**AIM OF THE TASK:** Repeat exactly, please, the opening lines of the data below, through and including the line where "Task: Open Objektbaum in the sidebar" sits.

═══ GIVEN RECORDS ═══

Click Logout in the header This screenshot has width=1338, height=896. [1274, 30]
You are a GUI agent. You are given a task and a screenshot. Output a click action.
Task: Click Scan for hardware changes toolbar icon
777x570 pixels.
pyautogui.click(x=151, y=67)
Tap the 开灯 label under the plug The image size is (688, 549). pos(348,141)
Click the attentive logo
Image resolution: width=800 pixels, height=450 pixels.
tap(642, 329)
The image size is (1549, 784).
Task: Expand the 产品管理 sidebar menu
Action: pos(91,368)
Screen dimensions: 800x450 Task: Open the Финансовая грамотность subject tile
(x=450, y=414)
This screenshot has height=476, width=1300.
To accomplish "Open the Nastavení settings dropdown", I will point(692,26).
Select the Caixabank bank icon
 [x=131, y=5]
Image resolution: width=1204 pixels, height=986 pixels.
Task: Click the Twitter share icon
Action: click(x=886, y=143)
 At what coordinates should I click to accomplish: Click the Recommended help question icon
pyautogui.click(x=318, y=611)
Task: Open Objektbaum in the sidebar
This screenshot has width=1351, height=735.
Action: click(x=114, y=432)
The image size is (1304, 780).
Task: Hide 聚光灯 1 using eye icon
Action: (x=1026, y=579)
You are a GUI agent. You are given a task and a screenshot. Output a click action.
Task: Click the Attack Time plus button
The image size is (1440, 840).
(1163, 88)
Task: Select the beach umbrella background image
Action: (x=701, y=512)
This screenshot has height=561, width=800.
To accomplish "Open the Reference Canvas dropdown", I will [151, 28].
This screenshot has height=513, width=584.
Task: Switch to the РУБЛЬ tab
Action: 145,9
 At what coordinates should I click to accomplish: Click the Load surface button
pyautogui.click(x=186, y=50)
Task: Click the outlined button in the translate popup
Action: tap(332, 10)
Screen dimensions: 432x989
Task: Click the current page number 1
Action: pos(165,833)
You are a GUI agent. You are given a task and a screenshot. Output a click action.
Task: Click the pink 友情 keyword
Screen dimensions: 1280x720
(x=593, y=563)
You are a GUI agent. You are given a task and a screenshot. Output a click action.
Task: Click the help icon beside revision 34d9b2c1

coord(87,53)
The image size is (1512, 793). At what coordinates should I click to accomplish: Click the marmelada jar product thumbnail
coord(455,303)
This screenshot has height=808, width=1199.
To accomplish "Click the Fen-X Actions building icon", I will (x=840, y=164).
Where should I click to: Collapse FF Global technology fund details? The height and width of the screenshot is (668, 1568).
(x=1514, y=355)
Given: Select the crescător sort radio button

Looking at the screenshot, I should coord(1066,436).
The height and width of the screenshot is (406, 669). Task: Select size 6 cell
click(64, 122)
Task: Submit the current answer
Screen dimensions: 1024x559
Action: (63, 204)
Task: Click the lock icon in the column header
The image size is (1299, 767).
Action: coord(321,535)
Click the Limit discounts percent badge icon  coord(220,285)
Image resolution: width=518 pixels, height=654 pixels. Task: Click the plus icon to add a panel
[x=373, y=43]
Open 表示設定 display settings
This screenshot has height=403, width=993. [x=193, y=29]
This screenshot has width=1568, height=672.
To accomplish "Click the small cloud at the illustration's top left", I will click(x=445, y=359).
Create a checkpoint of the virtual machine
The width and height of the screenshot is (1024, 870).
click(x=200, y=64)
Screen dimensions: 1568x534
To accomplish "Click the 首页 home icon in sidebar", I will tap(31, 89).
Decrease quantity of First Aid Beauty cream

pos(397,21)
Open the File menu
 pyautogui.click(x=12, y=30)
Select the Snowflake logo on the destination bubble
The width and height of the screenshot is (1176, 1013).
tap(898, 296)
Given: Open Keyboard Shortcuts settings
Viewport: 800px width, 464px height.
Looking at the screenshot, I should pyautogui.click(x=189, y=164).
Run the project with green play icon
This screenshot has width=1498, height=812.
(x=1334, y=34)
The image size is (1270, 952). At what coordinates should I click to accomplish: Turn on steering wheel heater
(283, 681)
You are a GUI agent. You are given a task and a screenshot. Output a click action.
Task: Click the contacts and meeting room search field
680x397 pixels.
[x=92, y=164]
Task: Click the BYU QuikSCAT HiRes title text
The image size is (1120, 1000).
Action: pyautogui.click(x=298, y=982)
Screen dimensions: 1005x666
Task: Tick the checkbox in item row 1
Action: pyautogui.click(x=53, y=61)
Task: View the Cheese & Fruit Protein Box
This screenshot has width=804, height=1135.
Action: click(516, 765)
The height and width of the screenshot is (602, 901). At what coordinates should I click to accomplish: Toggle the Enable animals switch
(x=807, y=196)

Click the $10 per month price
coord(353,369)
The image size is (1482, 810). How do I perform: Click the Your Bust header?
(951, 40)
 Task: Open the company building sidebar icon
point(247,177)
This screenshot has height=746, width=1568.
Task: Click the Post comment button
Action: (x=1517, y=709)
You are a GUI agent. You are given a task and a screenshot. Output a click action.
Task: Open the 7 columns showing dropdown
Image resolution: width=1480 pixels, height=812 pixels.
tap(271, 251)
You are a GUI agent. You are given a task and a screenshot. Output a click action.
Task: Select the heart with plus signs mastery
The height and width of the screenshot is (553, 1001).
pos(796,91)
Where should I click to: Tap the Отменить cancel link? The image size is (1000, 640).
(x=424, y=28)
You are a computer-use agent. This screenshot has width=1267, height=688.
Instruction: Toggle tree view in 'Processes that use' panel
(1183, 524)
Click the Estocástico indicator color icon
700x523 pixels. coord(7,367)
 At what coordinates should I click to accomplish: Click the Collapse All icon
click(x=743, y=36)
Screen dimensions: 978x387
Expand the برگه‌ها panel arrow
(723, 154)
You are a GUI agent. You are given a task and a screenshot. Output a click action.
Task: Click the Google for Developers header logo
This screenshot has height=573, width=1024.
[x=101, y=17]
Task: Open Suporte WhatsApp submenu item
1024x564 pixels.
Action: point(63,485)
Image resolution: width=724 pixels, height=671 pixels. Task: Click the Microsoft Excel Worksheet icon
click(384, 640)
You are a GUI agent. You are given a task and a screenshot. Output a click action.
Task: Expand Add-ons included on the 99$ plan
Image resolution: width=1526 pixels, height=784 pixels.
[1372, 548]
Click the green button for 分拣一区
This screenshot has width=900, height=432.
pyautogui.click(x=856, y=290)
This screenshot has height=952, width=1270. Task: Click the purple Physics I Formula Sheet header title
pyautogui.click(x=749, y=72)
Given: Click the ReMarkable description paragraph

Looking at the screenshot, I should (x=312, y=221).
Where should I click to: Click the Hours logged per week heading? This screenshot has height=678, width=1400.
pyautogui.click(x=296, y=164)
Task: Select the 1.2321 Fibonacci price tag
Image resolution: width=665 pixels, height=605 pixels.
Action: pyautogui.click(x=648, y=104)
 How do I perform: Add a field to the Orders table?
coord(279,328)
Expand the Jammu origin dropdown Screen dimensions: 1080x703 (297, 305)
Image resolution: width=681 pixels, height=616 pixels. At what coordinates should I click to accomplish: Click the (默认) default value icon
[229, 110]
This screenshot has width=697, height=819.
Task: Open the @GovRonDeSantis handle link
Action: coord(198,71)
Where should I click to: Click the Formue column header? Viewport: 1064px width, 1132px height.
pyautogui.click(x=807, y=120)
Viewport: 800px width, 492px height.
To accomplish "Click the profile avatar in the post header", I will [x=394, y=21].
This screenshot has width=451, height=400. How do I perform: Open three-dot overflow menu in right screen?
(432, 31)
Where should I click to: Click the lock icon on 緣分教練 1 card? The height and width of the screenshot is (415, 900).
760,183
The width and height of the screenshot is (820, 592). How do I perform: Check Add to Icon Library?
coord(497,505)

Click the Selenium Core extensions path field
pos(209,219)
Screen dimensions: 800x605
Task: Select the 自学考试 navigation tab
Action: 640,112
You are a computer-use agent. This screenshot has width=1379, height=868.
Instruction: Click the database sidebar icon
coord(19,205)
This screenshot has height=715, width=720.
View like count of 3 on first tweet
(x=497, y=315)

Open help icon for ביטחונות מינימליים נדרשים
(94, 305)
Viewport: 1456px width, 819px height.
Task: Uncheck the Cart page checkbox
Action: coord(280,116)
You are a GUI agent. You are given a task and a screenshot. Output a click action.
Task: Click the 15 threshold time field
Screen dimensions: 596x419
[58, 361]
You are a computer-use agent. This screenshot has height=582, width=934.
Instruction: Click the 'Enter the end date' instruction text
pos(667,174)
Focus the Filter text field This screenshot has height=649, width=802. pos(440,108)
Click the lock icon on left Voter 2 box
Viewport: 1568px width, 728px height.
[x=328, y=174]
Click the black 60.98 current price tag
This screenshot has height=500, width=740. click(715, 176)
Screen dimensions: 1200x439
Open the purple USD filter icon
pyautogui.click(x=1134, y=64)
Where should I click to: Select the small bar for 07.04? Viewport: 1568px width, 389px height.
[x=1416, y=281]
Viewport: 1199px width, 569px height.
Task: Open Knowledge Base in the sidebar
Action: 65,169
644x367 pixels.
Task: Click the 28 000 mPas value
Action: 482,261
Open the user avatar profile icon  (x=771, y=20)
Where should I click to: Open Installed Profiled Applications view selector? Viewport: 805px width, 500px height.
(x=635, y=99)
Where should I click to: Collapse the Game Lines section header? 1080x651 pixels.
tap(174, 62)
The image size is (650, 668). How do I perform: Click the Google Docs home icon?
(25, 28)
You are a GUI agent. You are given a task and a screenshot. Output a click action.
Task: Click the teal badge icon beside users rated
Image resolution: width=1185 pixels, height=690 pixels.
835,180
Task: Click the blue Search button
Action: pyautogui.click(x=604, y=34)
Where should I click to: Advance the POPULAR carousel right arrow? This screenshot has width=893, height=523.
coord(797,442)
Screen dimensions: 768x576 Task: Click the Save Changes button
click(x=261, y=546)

═══

**RESULT BELOW:**
Click Logout in the header This screenshot has width=1338, height=896. [1274, 30]
You are a GUI agent. You are given a task and a screenshot. Output a click action.
Task: Click Scan for hardware changes toolbar icon
777x570 pixels.
pyautogui.click(x=151, y=67)
Tap the 开灯 label under the plug The image size is (688, 549). pos(348,141)
Click the attentive logo
Image resolution: width=800 pixels, height=450 pixels.
tap(642, 329)
The image size is (1549, 784).
Task: Expand the 产品管理 sidebar menu
Action: pos(91,368)
Screen dimensions: 800x450 Task: Open the Финансовая грамотность subject tile
(x=450, y=414)
This screenshot has height=476, width=1300.
To accomplish "Open the Nastavení settings dropdown", I will point(692,26).
Select the Caixabank bank icon
 [x=131, y=5]
Image resolution: width=1204 pixels, height=986 pixels.
Task: Click the Twitter share icon
Action: click(x=886, y=143)
 At what coordinates should I click to accomplish: Click the Recommended help question icon
pyautogui.click(x=318, y=611)
Task: Open Objektbaum in the sidebar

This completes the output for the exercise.